Data centers consume a lot of electricity because of the concentration of equipment, their energy distribution system, energy reserves, the need for a powerful internet connection, generators, ventilation and cooling that has to be provided to keep the centers running. In fact, 40% of the electricity consumption of data centers is used only for cooling.
The environmental impact of an electronic devices is therefore not limited to the energy used to charge it, but also to the energy required to manufacture all its parts, as well as the energy required by a network and data centre to provide coverage 24 hours a day, 365 days a year.
Here are some tips for reducing your personal digital footprint:
- Use wifi instead of an internet connection via 4G, which has twenty times more impact in terms of energy use. Very high-speed communication technology via mobile networks places great demands on base stations.
- Use an ecological search engine such as Ecosia, as trees are one of the best solutions for absorbing our CO2 emissions. In fact, according to a study published in Science by Jean-François Bastin and Thomas Crowther, researchers at the Swiss Federal Institute of Technology in Zurich, 1200 billion trees would be sufficient to absorb two-thirds of the 300 gigatons of carbon emitted into the atmosphere by humans since the 19th century.
- Empty the trash out of your mailboxes and delete emails you don’t need, as storing an email emits 10g of CO2 on average per one year’s storage.

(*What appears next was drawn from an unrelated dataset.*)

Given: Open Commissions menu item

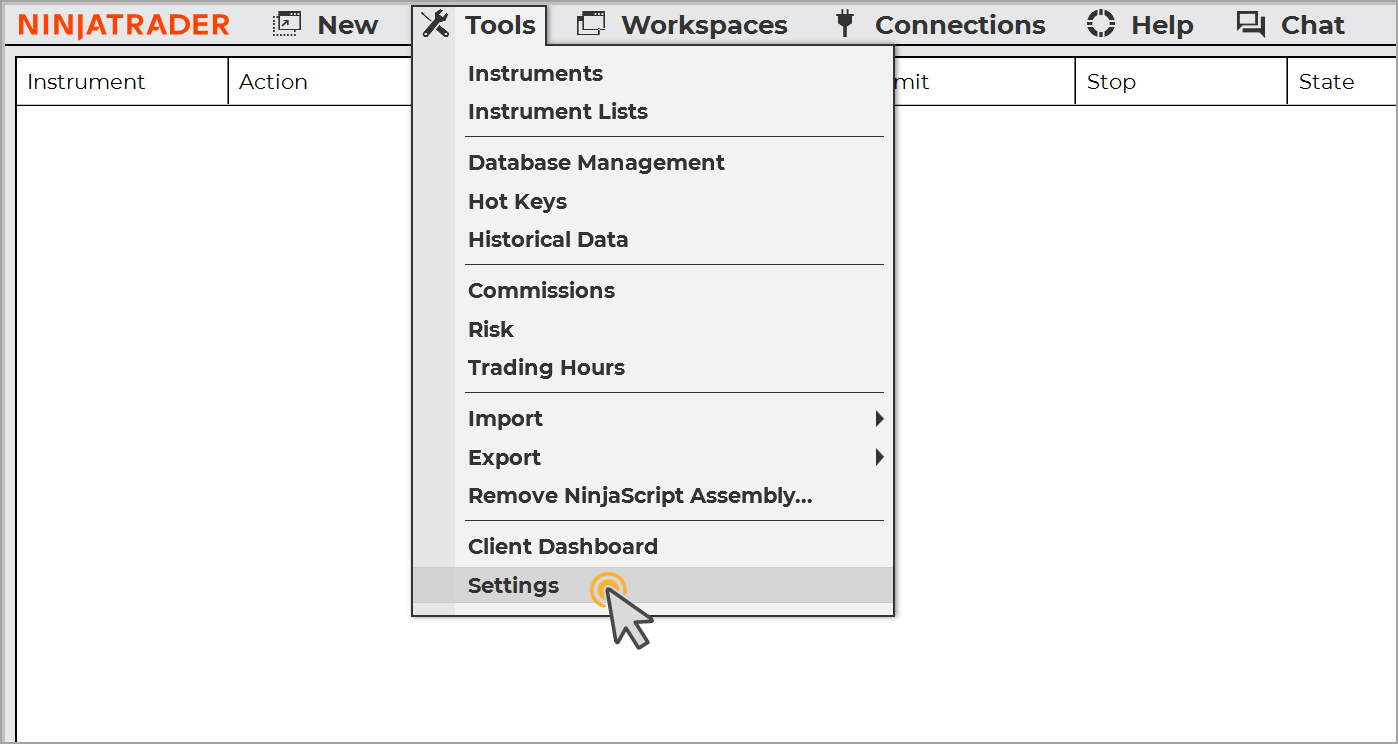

- Unsubscribe from newsletters that do not interest you. 90% of the emails sent in the world are spam but sending an email emits on average 10g of CO2, equivalent to a light bulb turned on for 1 hour. Cleanfox allows you to delete your spam and unsubscribe in one click.
- Limit your usage of the cloud and store your data on your computer or external hard drive.
- Transfer documents by USB sticks. Otherwise, privilege services such as WeTransfer when transferring documents, which delete your files after a week instead of keeping them forever in the cloud if you are not deleting them, unlike platforms like Messenger and Whatsapp.
- Disable inactive browser tabs that still consume energy even if they are not being viewed. Tab Suspender is an extension which allows you to suspend the activity of a tab after a given period of time.
- Bookmark your favorite sites to avoid having to use search engines to access them.
- Watch fewer videos and download music onto your phone instead of streaming it on Youtube. Streaming actually accounts for more than half of the world’s internet traffic through subscription services such Netflix, Amazon Premium, and platforms like Youtube. In fact, global online video consumption alone emits as many greenhouse gases as Spain does.
- Turn off switches where possible, otherwise unplug your electronics when not in use. Its simple, but easy to forget!
Additionally, here are some tips to become more digitally neutral in terms of electronics consumption. Aim to always apply the four Rs: reduce, repair, reuse, recycle.
- Reduce consumption and don’t buy new electronic devices when you don’t need to. Most people change their phone every two years in order to have the newest device and not because it no longer works. Its important to remember that producing a smartphone emits between fifty and one hundred kilograms of greenhouse gases, while using one generates one kilogram of greenhouse gases per year.
- Repair your broken items, replacing only the faulty part instead of replacing the whole device.
- Reuse electronics by purchasing them second-hand, or sell the devices you no longer use instead of throwing them away.
- Recycle your electronic devices by giving them back to the supplier who can recycle certain components such as aluminum, cobalt, tin. Alternatively, if they are still functioning, you can give your devices to a charity or someone in need. Only 15% of phones are collected for recycling, the rest are discarded or are forgotten in drawers.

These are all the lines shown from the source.